The dried green briquettes had high compressive strength and required a force of at least 3500 N to yield. This strength rapidly decreased during heating at 1300 °C to 200 N before steadily increasing to 1000 N at heating times of 15 min. The density and degree of iron metallization of the briquettes remained constant after 5 min of heating. The increase in briquette heating was attributed to the development of a slag phase which binds the metallic and remaining iron oxide particles together into a coherent solid mass.

Increasing the C/Fe ratio in the briquette mix decreased the strength and density and increased the degree of iron metallization of the heated briquettes. Briquette strength also increased with increasing time from 10 to 15 min and heating temperature from 1300 to 1350 °C. These observations can be explained by the distance between iron oxide particles in the briquette mix. At low C/Fe ratios, iron oxide particles will be relatively close together. This closeness facilitates the development of a slag phase and hence increases briquette strength. The closeness of the iron particles also increases the briquette density. The higher amounts of carbon in the briquettes made at high C/Fe ratio results in higher levels of CO gas generation and hence higher levels of iron oxide reduction resulting in higher levels of iron metallization. Briquette strength was found to correlate positively with briquette density and inversely with iron metallization.

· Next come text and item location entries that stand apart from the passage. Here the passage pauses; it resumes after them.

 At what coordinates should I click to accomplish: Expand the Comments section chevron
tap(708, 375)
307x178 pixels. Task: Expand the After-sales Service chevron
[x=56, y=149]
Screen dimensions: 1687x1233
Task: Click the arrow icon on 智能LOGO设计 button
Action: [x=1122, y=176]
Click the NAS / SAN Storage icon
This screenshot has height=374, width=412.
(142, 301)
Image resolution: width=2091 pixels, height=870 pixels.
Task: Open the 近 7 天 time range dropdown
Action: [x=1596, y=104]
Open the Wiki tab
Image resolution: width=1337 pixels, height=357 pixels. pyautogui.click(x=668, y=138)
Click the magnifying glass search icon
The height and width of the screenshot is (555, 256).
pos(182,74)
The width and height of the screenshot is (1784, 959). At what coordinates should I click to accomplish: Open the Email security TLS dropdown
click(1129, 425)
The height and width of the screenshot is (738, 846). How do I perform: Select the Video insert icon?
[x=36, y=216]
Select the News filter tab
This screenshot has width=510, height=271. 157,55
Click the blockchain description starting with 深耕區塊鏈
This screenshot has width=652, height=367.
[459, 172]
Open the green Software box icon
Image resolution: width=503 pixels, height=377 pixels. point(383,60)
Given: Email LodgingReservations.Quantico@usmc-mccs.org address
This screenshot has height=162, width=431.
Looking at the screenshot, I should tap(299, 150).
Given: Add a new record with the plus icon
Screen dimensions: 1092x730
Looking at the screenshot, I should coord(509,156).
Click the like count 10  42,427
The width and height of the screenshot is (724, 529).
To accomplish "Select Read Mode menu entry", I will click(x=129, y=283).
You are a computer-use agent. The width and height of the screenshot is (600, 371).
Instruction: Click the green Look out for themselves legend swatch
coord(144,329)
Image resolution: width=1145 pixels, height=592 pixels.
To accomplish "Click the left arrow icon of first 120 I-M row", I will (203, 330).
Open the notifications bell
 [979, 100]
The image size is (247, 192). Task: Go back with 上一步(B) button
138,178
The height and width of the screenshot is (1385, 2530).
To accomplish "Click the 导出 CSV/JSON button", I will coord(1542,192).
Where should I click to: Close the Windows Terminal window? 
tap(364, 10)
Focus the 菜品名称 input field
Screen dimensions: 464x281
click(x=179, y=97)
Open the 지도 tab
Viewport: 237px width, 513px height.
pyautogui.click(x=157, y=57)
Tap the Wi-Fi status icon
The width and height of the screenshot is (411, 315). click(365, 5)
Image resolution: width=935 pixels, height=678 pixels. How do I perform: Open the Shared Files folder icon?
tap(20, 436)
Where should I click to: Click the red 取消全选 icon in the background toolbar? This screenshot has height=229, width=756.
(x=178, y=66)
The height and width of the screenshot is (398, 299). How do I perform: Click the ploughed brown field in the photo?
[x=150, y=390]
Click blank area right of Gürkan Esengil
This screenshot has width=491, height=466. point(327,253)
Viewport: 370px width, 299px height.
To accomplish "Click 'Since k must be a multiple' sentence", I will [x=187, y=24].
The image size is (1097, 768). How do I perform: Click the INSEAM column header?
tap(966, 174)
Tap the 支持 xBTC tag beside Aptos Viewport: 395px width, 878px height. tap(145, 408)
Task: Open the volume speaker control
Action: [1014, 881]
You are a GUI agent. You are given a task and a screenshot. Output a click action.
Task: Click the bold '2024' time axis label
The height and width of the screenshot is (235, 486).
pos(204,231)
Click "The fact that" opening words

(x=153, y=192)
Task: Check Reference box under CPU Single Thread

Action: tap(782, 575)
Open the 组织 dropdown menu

The compressive strength of heated briquettes correlated positively with the proportion of slag in the briquette. This observation supports the conclusion that slag plays an important role in providing strength to heated composite briquettes.

Overall, low VM charcoal was found to be a very satisfactory reductant for use in carbon–hematite composite briquettes, and conditions for the production of high-strength, high-metallization DRI have been determined.